(Beginning of SELECTED PASSAGE)

“ Artist: Travelling Wilburys / Release Date: 1988 / Genre: Indie Rock & Punk „
The Travelling Wilburys, for those of you who don't know, are Bob Dylan, George Harrison, Jeff Lynne, Roy Orbison and Tom Petty accompanied by drummer Jim Keltner.
The result? An explosive and energetic album with each of the band contributing their own musical influences. The original line up was brought to a close with the tragic death of Roy Orbison at the end of 1988, the year this album was recorded.
This heartfelt album makes you feel as though you are on the road, with its rhythms and edge of excitement.
Personal track by track analysis:
1. Handle With Care. This upbeat track full of energy and with Dylan's classic storytelling style of song, this song sings of the vulnerability of someone in love. Brilliant opening track - download!
2. Dirty World. Opening with Dylan's gravelly vocals, complete with gorgeous harmonies from the band, this song retains the optimism of the first track and continues with a fast paced, well put together track. Very listenable.
3. Rattled. The pace of the track seems to reflect someone venting his frustrations.
4. Last Night. One of my favourites on the album, this song is an off beat love song - the story
of meeting a girl, plain and simple. Uplifting rhythms combine with repetition and a story to make this track brilliant.
5. Not Alone Any More. This slightly more low key track continues with the romantic theme and is complete with stunning vocals and interesting musical effects.
6. Congratulations. Possibly the most melancholy of the album, this song tells of heartbreak, perhaps a reference to the romance of earlier in the album, if we were to see the album as a story! Use of repetition makes the messages resonate.
7. Heading For The Light. This track is exciting, and brings a fresh melody dotted with jazz influences which makes you wanna dance!
8. Margarita. This song builds a little before they introduce some harmonies nearly a minute in. Plays with musical effects more than anything!
9. Tweeter and the Monkey Man. This bizarre sounding track is a great track. The story of a drug dealer, this song has an ominous edge to it which makes it a brilliant song. Download it!

(End of SELECTED PASSAGE)

-- AIM OF THE TASK --
Rewrite the album review from "The result? An" up to and including "album was recorded.", putting "lively" in place of "explosive". Work from the album review and nothing else.

(Beginning of INFORMATION PROVIDED)

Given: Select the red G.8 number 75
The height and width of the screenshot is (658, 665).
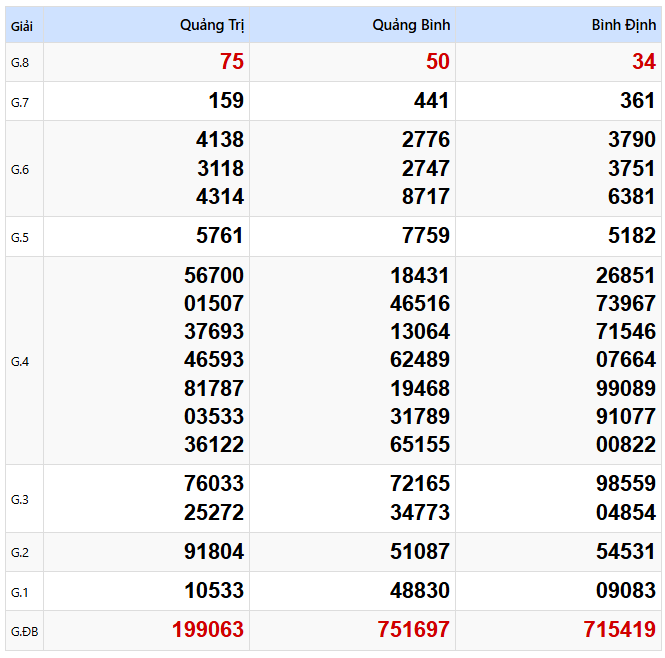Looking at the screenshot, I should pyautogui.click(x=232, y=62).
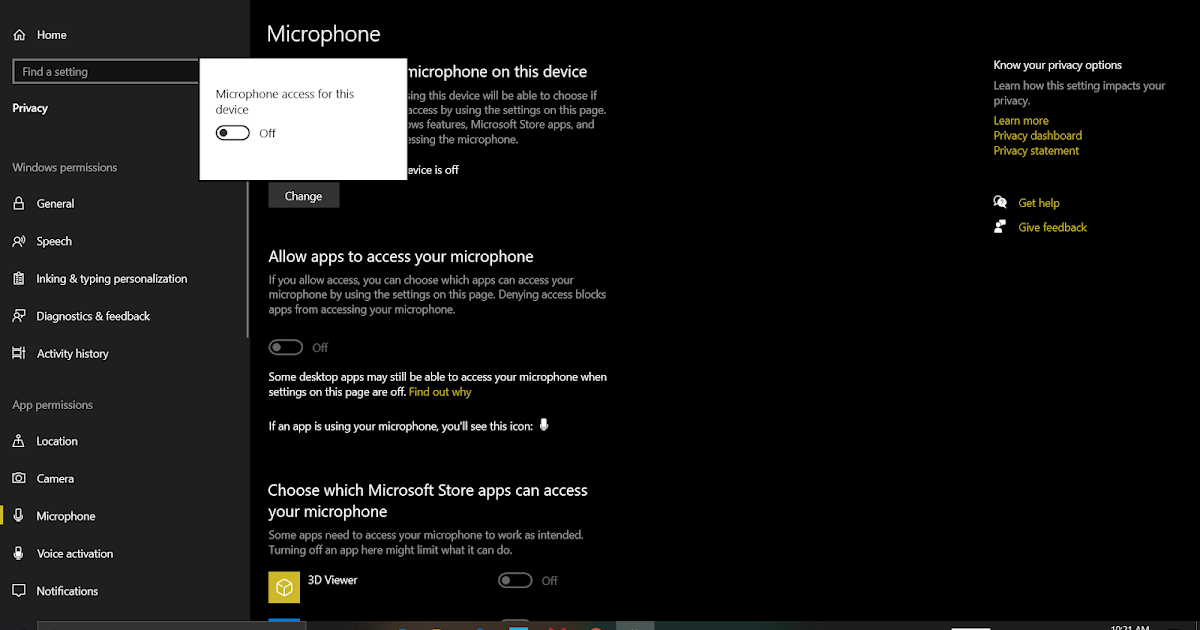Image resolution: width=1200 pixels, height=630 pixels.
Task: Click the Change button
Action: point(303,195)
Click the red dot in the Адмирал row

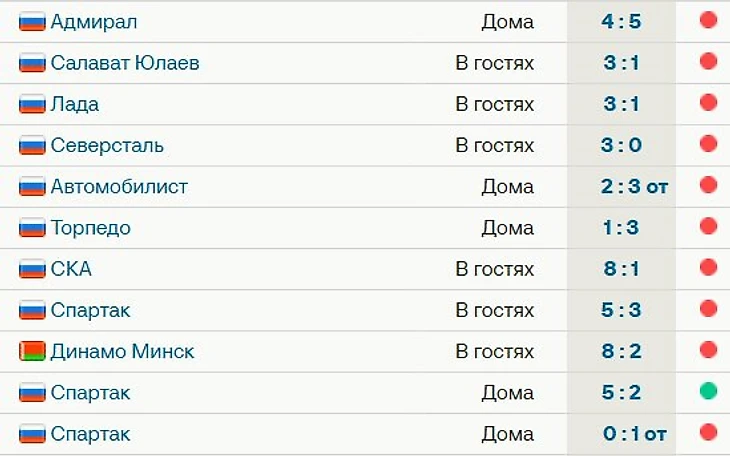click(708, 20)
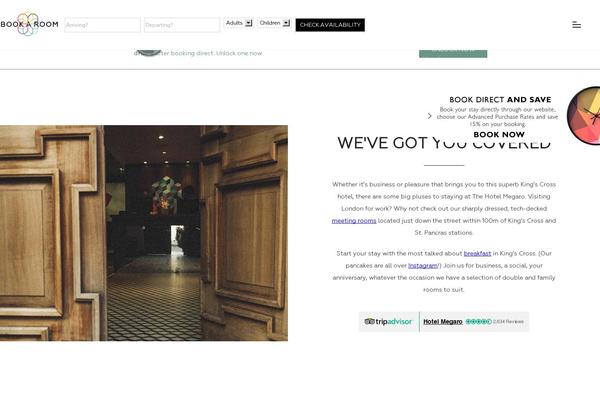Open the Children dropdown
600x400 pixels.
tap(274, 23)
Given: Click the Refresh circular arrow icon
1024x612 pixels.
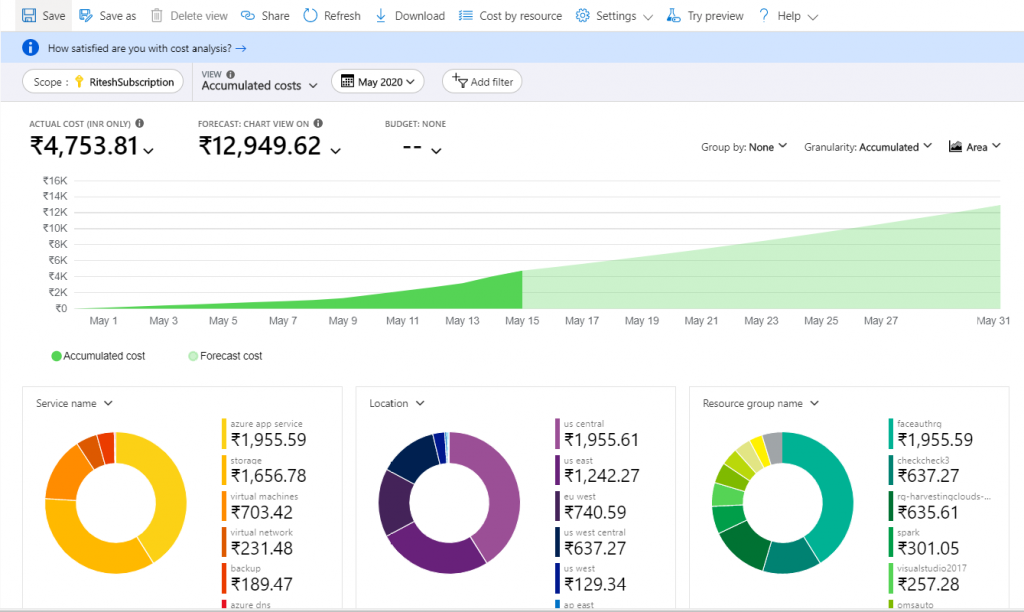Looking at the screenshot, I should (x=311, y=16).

(End of INFORMATION PROVIDED)

-- TASK OUTPUT --
The result? An lively and energetic album with each of the band contributing their own musical influences. The original line up was brought to a close with the tragic death of Roy Orbison at the end of 1988, the year this album was recorded.